AOA everyone  I just want a general opinion on Ziauddin medical college. The quality of education they provode, about tthe patient exposure in their hospital , is their Nazimabad hospital good? & do they have a strong alumni internationally lik for eg in US and UAE ? And if I have to chose between DOW and Ziauddin , which one would be the better option for international students? Any review/opinions by students at Ziauddin would be appreciated  Thankyou


----------



## mira99 (Sep 13, 2014)

Hello  my uncle used to be a professor in ziauddin and he suggested me to do my bds from there in his opinion it is the best for an international student to fit in (when it comes to shifting to a completely diff place) and also the education level is at its best obviously not as good as the top medical colleges but it is good! Oh and they dont have a hostel... 
Talking about DOW international my brother is studying there for the past 2.5 years and his experience isnt very good but the local DOW is amazing
I think you should try agha khan it has become a little easier to get in now because they are requiring SAT1 and 2 instead of the entry test for overseas students

good luck


----------



## salma (Oct 16, 2014)

A little more elaborate opinion please?


----------



## futuredoctor (Aug 26, 2014)

Hi guys,
From what I know, Dow International is the best fit for foreign students. All of the students at DIMC are international students and most of them have never lived in Pakistan before. 

First of all, since DIMC is especially made for foreign Pakistani students, it will be a lot easier to adjust there compared to any other university in Pakistan, no matter how good it may be. You will be surrounded with students who have the same mentality and goals as you. As for ZU, the majority of the students there are locals and you may have a hard time fitting in. At DIMC, EVERYONE will be in the same boat as you - they will all be trying to adjust to Pakistan's environment. Obviously for someone who has never lived there before, it will be a huge culture shock. DIMC's main goal is to provide international students with an environment that is not much different from home. 

Here are some points about DIMC that I found very convenient:

1) They have VERY tight security all over campus - you are not allowed to enter unless you have a student card, and no one is allowed to leave without being checked out first. There are armed security guards EVERYWHERE

2) The hostels are one of the best in Pakistan seeing as most of the students live in the hostels (being international students) - they have maids that clean your room, do your laundry and any other errands that you might have. They have a mess facility where you can buy hygienic food everyday

3) There is no load shedding! They have generators that provide electricity 24/7

4) They provide drivers that can take you anywhere you want in the city

5) They have messengers who can go get you anything you want without you having to leave campus (you give them a list and they can get you whatever you want)

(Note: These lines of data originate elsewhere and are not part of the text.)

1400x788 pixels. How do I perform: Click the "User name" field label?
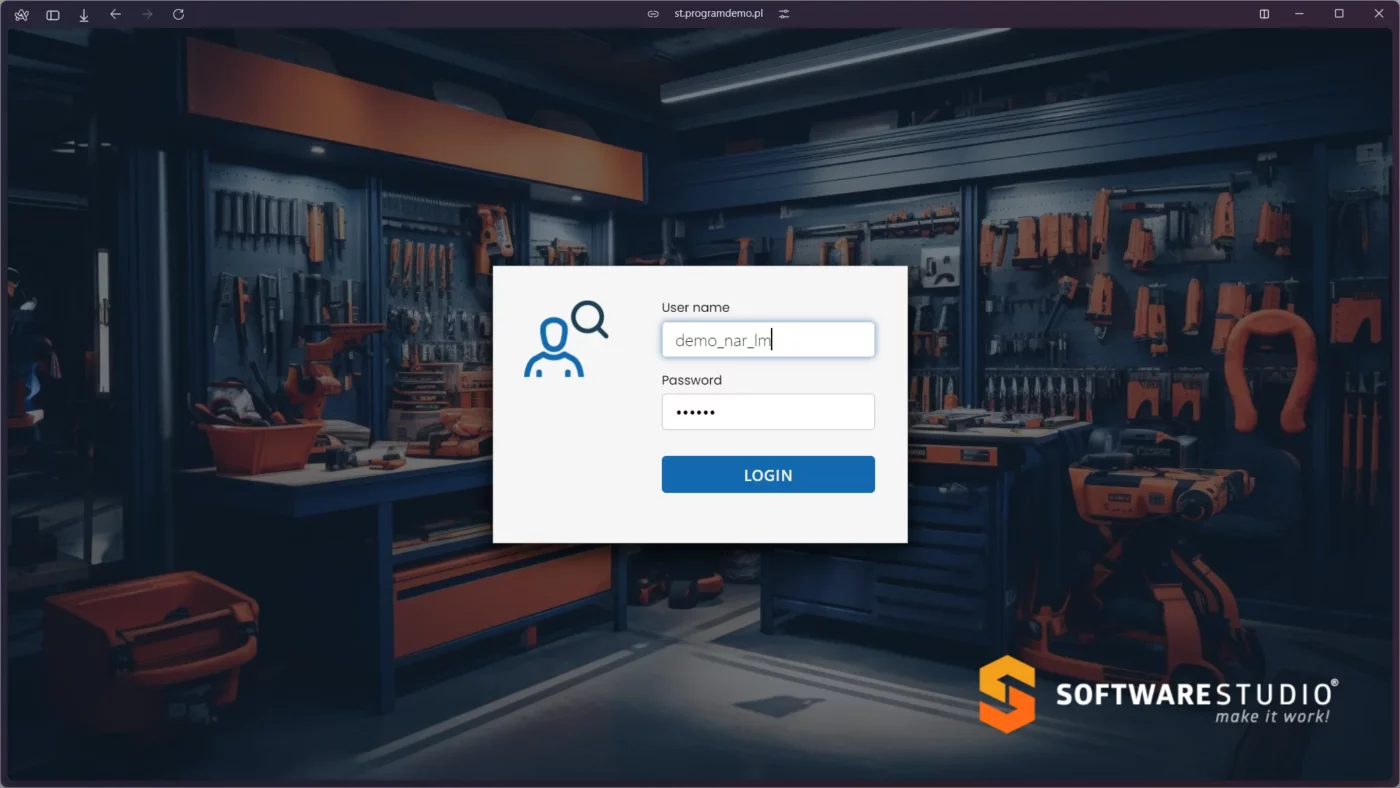[695, 308]
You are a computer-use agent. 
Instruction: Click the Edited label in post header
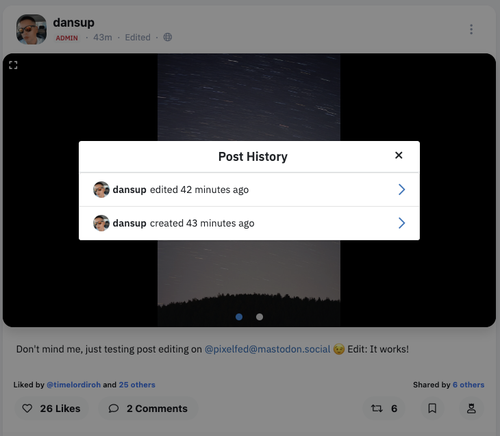tap(138, 37)
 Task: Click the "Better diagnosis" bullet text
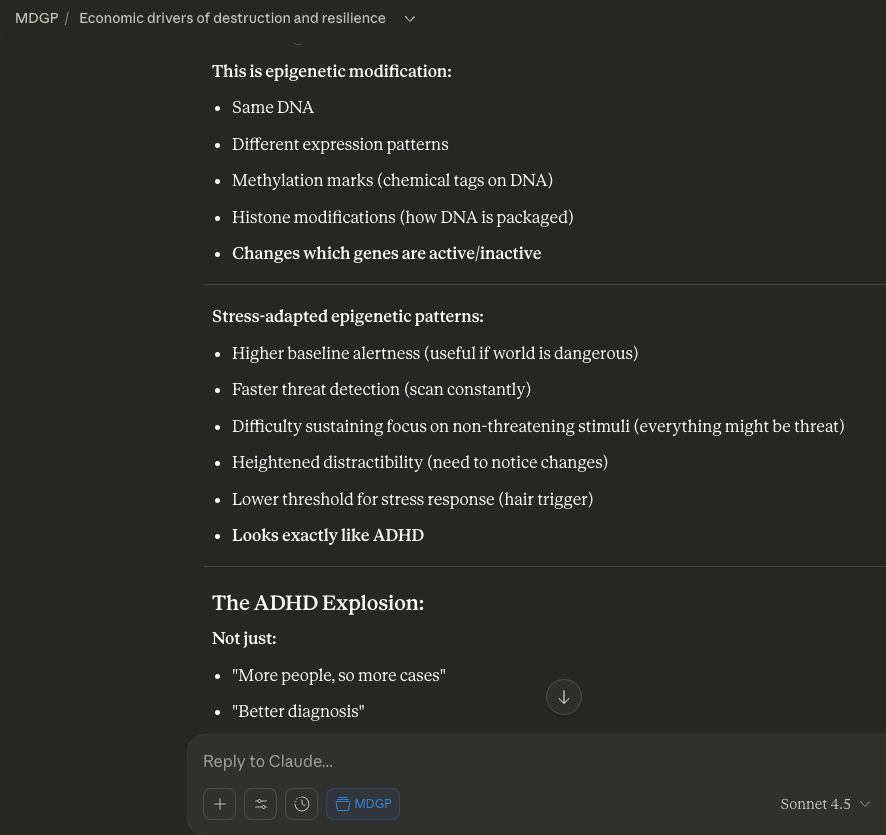click(x=298, y=711)
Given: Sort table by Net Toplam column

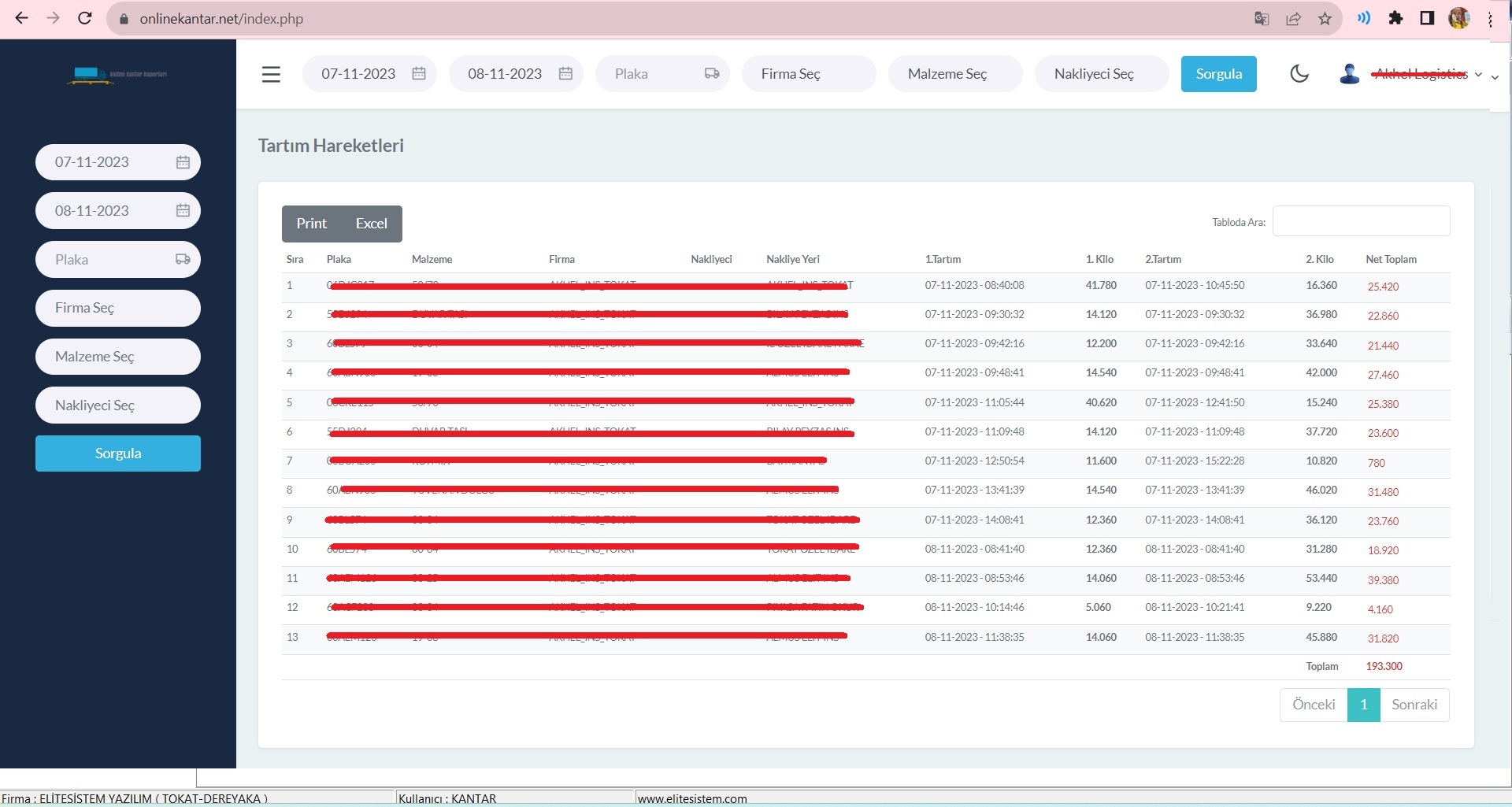Looking at the screenshot, I should [1391, 259].

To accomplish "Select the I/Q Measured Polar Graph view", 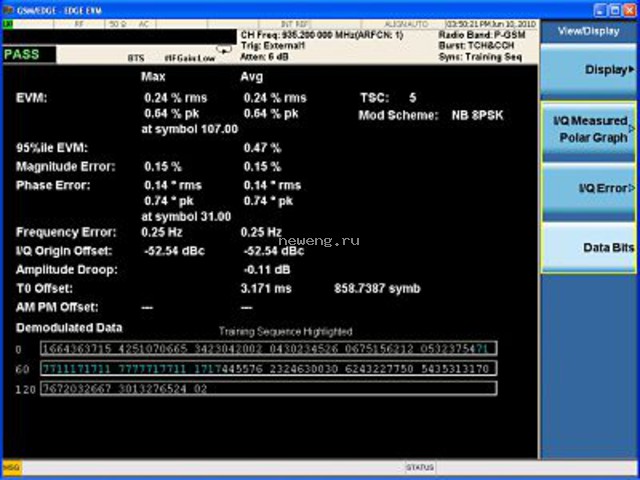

6) Again, all of the students are international so you don't have the trouble of fitting in with people who may not have the same mentality as you

Apart from the living conditions, since 90% of the students at DIMC plan on taking the USMLE (United States Medical Licensing Exam), they have designed their syllabus in such a way that follows the USMLE format and prepares students for the exam. So instead of having to waste months preparing for the additional parts of the exam, you will be spending 5 years actually preparing for that exam.

As for ZU, I don't know much about it but from what I've heard, it's educational standard does not meet that of Dow's or AKU's, and it is not as foreigner-friendly as DIMC.


----------